Here are some of the pointers from the week's trading:
Index options:
Despite the upmove in the spot market, demand was primarily concentrated on the in-the-money calls. This suggests that the dealers were nervous about the market rally; otherwise, they would have demanded more out-of-the-money calls, which are cheaper.
The November 1000 calls closed Thursday at Rs 34.95. The open interest in the calls stands at 1695 contracts. The calls are currently in-the-money by 36 points and the break-even for the call-buyer is 1035. A low put-call ratio of 0.31 favors the calls. With the November 1000 calls currently deep in-the-money and with only 4 days for expiration, the gamma of the option is very low. This means that dealers cannot profit much from the movement in option premium due to the upward movement in the spot index in the next 4 days.
The November 1020 calls closed Thursday at Rs 21.35. The open interest in the calls is now at 1151 contracts. The 1020 calls are currently in-the-money by 16 points. The put-call ratio in the 1020 strike is lower than in the 1000 strike, which suggests that the market may not fall below 1020 levels in the next 4 days. This can be corroborated with the probability of the put ending in-the-money, which is just half that of the call ending in-the-money. The spot index has to fall by 3 per cent to 1005 within the next 4 days for the put-buyer to profit from his or her position.
The November 1040 calls were the only out-of-the-money calls traded on Thursday. The calls closed Rs 10.45, and the open interest stands at 485 contracts. The 1040 puts, which are in-the-money by 4 points, closed at Rs 23.65. The puts are highly overpriced based on an option valuation model. Dealers who are willing to assume some risk may do well to bet on the 1040 calls; the higher gamma points will enable the dealers to somewhat profit from upmove in the spot index.
In the December contract, there was some demand for calls and puts in 960, 1000 and 1040 strikes.
Single-stock options:
In this segment, Satyam, Digital Globalsoft, Reliance Industries, Sterlite and L&T were actively traded during the previous week.
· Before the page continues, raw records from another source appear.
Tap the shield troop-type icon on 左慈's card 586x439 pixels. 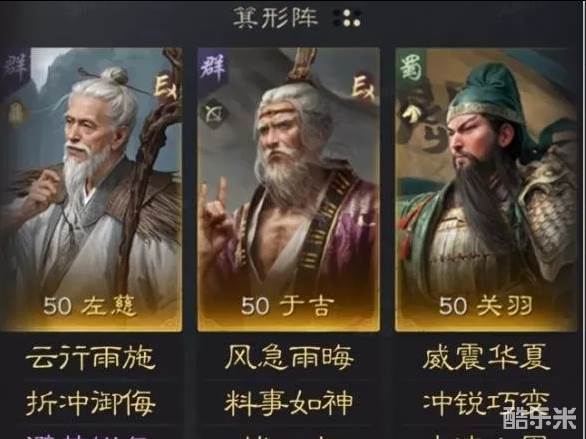point(16,114)
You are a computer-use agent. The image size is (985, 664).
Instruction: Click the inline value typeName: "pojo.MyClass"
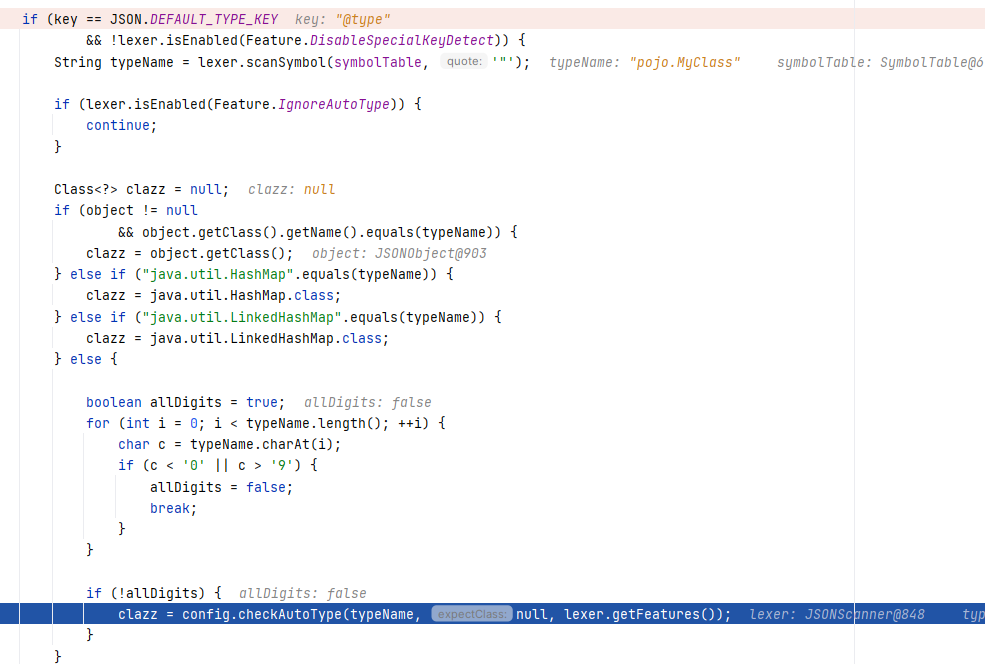[645, 62]
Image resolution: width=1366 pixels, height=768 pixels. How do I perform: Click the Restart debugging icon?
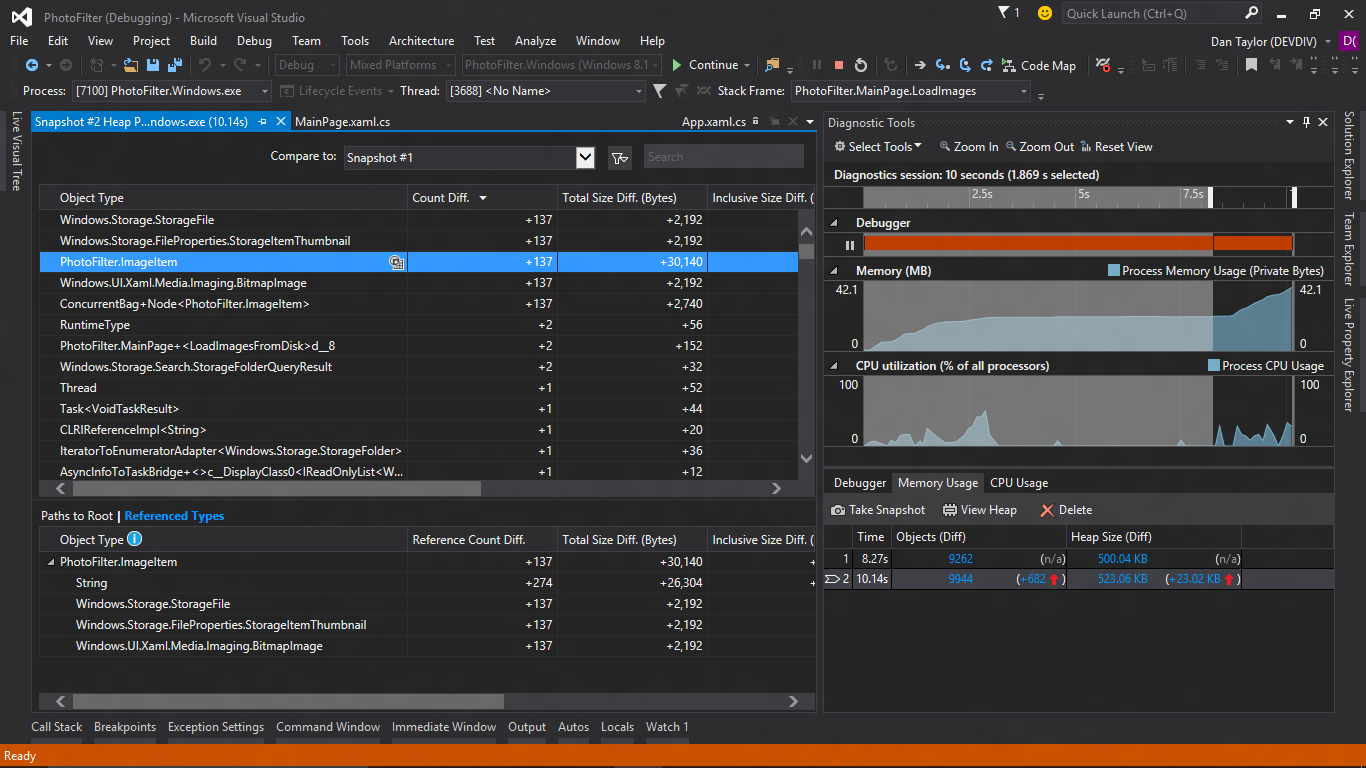861,65
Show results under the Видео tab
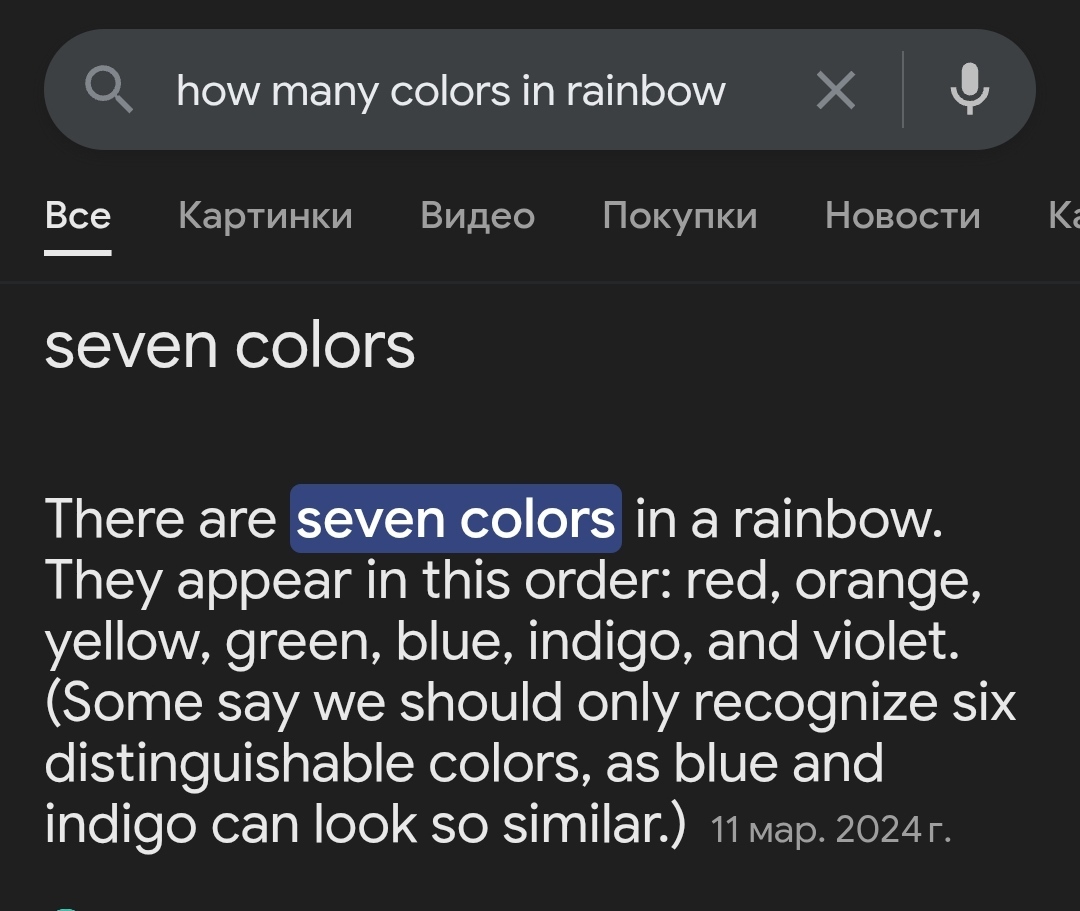 point(477,216)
As with index options, dealers were primarily demanding in-the-money calls.
The November 160 calls on Satyam closed Thursday at Rs 18.70. The option is currently in-the-money by 17.5 points. Though the probability of the option ending in-the-money is very high, dealers may need to consider the loss in option premium due to time-decay. With only 13 days to expiration, buyers of the 160 calls may loose about 5 points in option premium, while buyers of the 170 calls will loose only 3 points.
The November 260 calls on Reliance closed at Rs 19.55, while the puts closed at Rs 2. A low put-call ratio suggests that dealers expect the stock to stay above the Rs 260 in the spot market.
The November Sterlite 130 calls closed Rs 18.05, while the 140 calls closed at Rs 11.65. The 130 and 140 calls are currently in-the-money by 16 points and 6 points respectively. While the 130 calls are more likely to expire in-the-money, the gamma points favor the 140 calls.
In all, demand for in-the-money index and equity calls suggest not-so-bullish outlook on the market. Another point: those wanting to buy puts to bet on the downside need be aware that puts are generally overpriced in the market relative to the calls.